▸ PROMPT: Take the lines below from the one with "The width and height of the screenshot is (1536, 817)." through the one with "You are a computer-use" and print only them, exactly. Don't print the pictures.
▽
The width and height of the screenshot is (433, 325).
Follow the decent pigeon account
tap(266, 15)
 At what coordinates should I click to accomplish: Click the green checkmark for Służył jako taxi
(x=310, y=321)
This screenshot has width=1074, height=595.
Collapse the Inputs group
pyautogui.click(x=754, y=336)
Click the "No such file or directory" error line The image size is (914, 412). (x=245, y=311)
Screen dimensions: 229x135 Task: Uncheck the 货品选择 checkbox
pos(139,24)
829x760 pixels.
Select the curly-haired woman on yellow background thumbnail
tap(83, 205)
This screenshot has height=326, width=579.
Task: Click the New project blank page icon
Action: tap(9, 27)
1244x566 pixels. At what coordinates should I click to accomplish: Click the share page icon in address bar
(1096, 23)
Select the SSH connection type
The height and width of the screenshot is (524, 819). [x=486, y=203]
△
▽
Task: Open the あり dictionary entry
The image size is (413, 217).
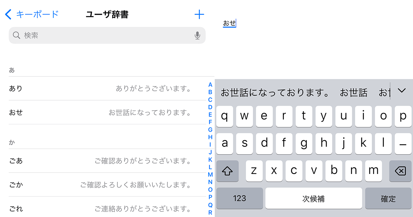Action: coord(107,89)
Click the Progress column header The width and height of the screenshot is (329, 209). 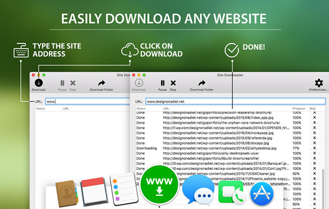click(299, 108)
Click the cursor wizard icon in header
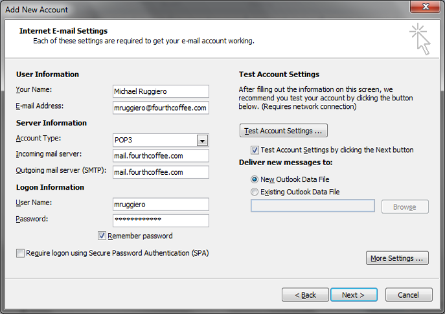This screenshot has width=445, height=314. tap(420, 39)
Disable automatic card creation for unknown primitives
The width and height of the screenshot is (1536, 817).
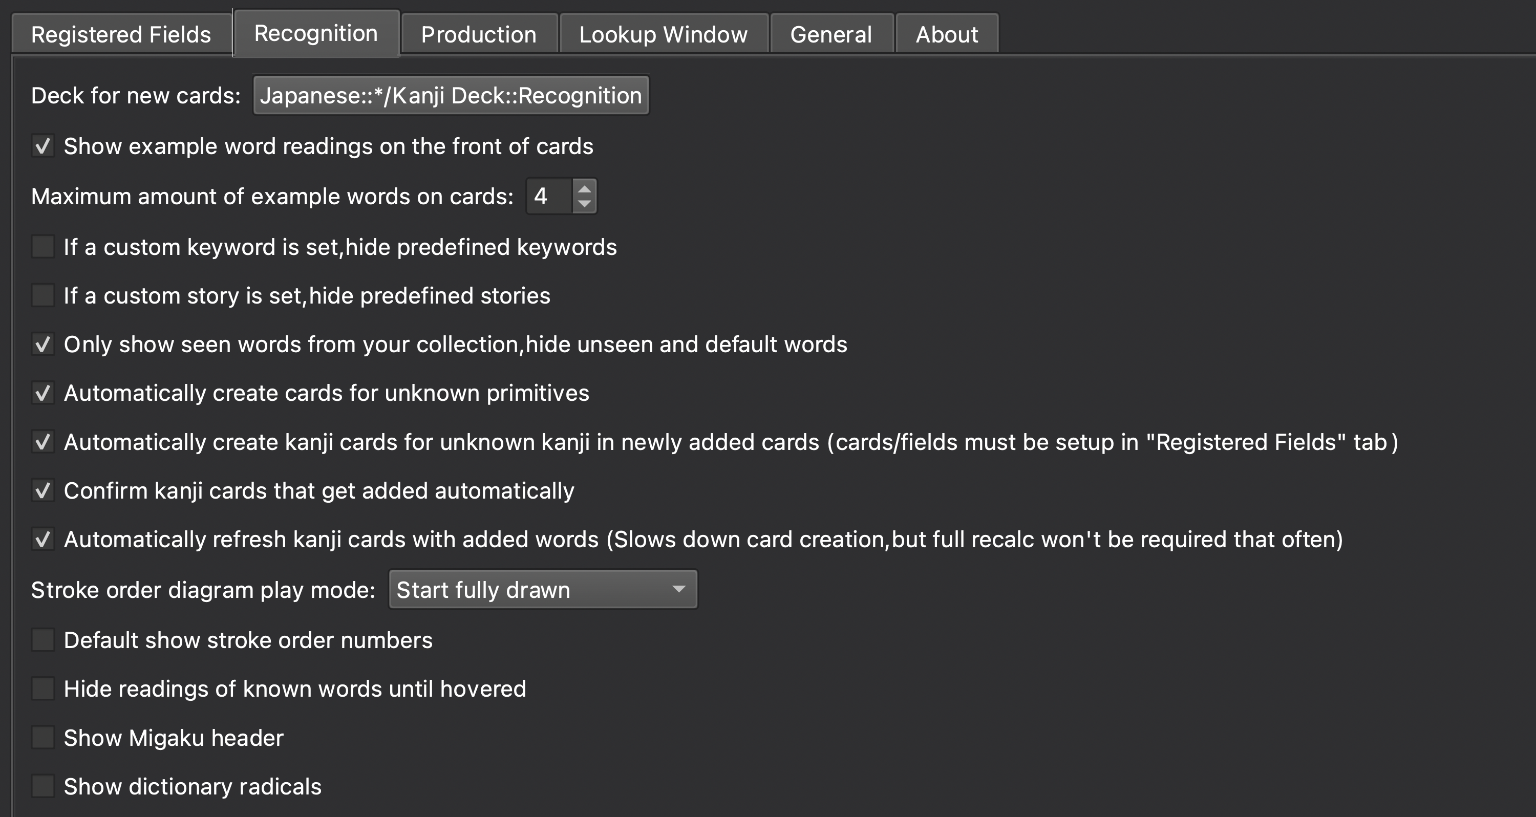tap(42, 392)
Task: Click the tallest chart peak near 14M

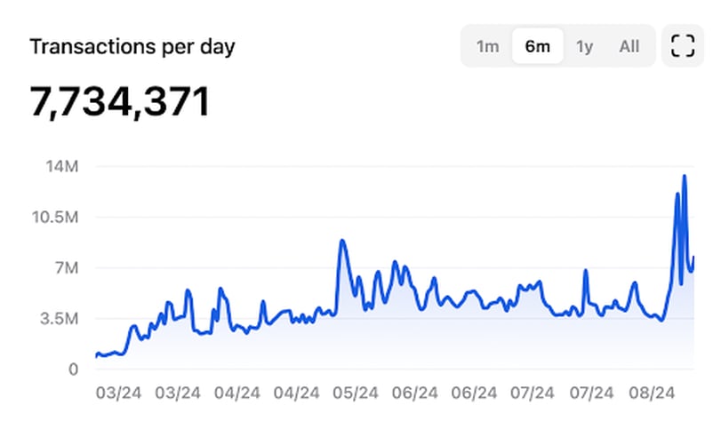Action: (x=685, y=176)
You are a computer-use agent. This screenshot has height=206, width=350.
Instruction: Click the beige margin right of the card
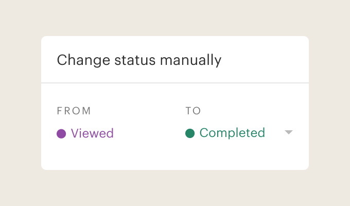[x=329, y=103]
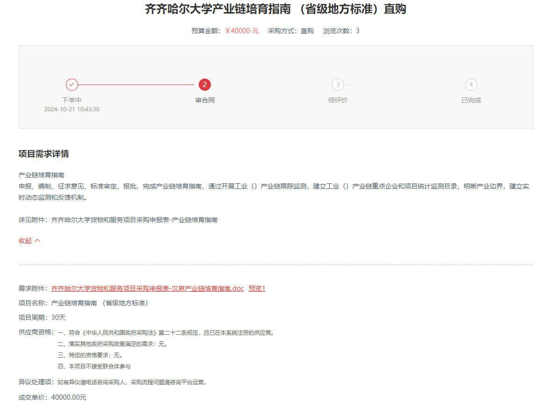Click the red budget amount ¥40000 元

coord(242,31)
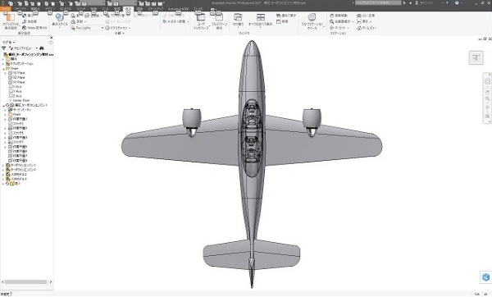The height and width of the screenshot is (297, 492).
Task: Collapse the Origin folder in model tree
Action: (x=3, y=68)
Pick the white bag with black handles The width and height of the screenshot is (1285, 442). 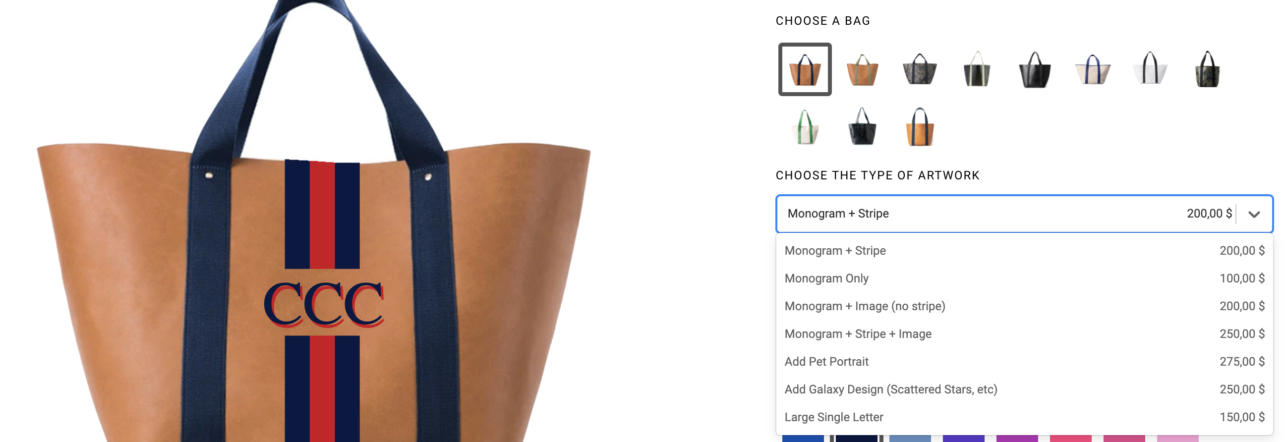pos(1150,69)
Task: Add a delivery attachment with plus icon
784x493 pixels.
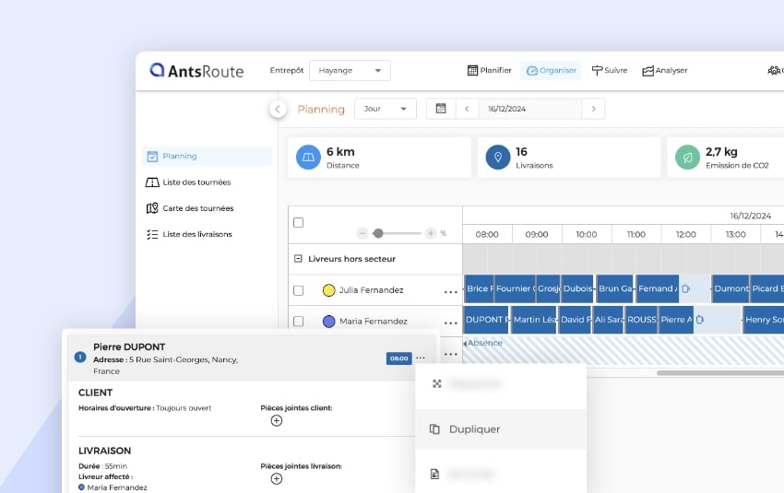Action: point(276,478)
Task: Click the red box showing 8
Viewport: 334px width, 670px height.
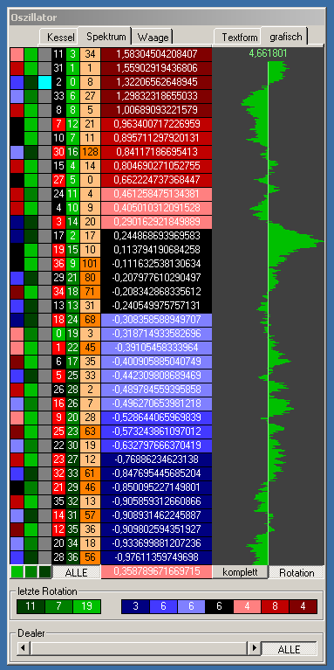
△
▸ PROBLEM SOLUTION:
The width and height of the screenshot is (1536, 817).
tap(42, 392)
Task: Click the tallest chart peak near 14M

Action: (x=685, y=176)
You are a computer-use agent. This screenshot has height=206, width=350.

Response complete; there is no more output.